AMD’s Zen 6 cache flex, Intel’s sweating in Nova Lake

New leaks hint AMD's next Zen 6 desktop chips might get a huge cache upgrade to fight Intel's future Nova Lake parts. A known source says each compute chiplet in Zen 6 could pack 144 megabytes of last-level cache. That would mean a two-chiplet model has a massive 288 MB total, matching the rumored specs for Intel's competing platform. Earlier guesses had put Zen 6's cache, especially for the gaming-focused X3D versions, closer to 96 MB, so this is a big jump if true.

This rumored cache size would come on top of an expected ten percent improvement in instructions per clock for Zen 6. AMD's current 3D V-Cache tech, which just stacks extra cache on top, has already proven that more cache seriously helps gaming performance and smoothness. A move to such a large pool could make Zen 6 very strong in games that hate memory latency. However, stuffing this much cache onto a chip is supposedly expensive, likely making these top-tier configurations pricier and reserved for only the most expensive models from both companies.
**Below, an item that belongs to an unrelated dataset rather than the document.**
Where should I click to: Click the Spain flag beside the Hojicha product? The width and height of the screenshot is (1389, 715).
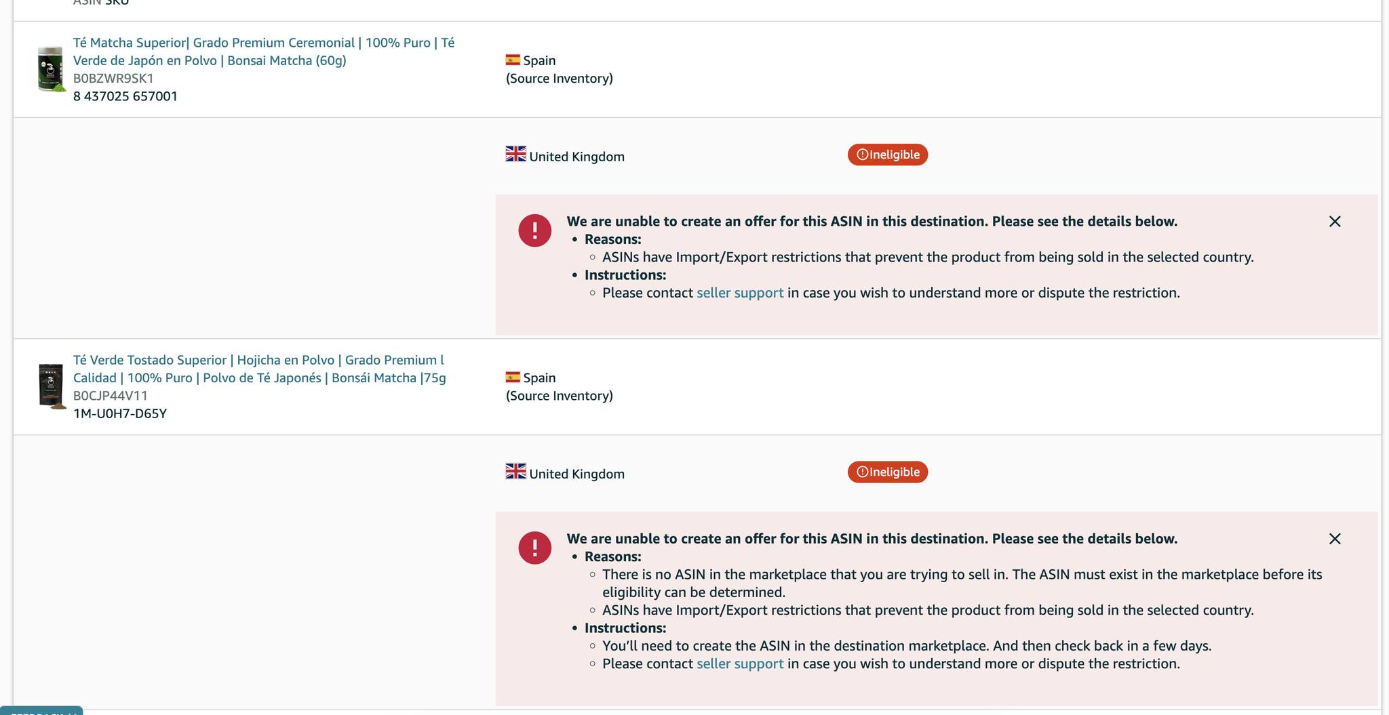click(x=513, y=377)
With both AMD and Intel potentially offering similarly huge cache amounts by 2026, the high-end CPU war might come down to other factors. Things like power efficiency, final pricing, and motherboard features could become the real differentiators instead of just who has the bigger number. All of this is still an unconfirmed rumor, but it points to a seriously competitive showdown coming in a couple of years.